María José y José llegan a 'El camino de la verdad' con una herida que sigue muy presente en su relación. Madre e hijo se enfrentan a uno de los episodios más dolorosos de su pasado: la decisión de María José de marcharse y dejar a sus hijos, un hecho que José todavía no ha conseguido perdonar.
Durante una conversación con Manuel Díaz 'El Cordobés', María José explica qué le llevó a tomar aquella decisión: "Tomé una decisión en un momento dado y ellos se sintieron abandonados. Teníamos un pequeño negocio y ellos estaban en un plan que ni querían estudiar ni querían trabajar, entonces los dejé allí. Como yo no sabía llevar el negocio, ahí lo tenían".
La participante reconoce que lleva años arrepintiéndose de lo ocurrido: "Me he arrepentido millones de veces. José ya estaba independiente y a los dos pequeños les estuve pagando el alquiler, la luz y el agua hasta que llegó un momento en que ya podían ellos solos". Aun así, admite que su hijo fue quien peor lo pasó.
José también hace autocrítica y reconoce que él tampoco ha sido un hijo perfecto: "Yo no soy el hijo perfecto, yo también la he hecho sufrir". Sin embargo, recuerda el sufrimiento que vivieron él y sus hermanos tras la marcha de su madre: "La rabia que sentía cuando era el padre de mis hermanos. Mi madre algo de comida compraba, pero hay cosas que nadie sabe, como pinchar la luz porque nos la habían cortado y no se podía pagar, y tener que hacerlo a escondidas para que no nos multaran".

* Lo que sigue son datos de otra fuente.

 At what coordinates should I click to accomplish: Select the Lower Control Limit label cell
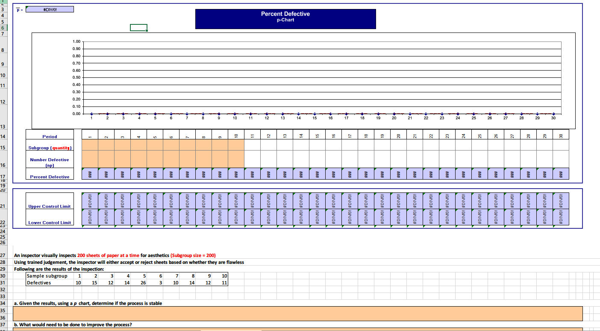50,222
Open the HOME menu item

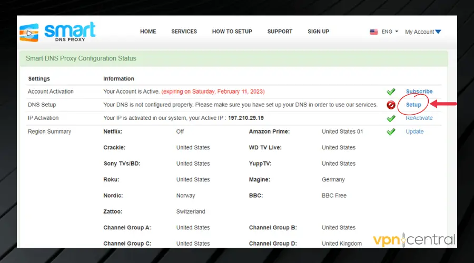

El participante asegura que esa experiencia marcó su forma de entender la familia: "Yo no soy padre, pero entiendo que la máxima prioridad de un padre tiene que ser sus hijos por encima de todo".
Finalmente, María José confiesa que todavía no ha conseguido perdonarse por aquella decisión: "En ese momento pensaba que les iba a dar una lección, que les iba a espabilar. Yo no me he perdonado".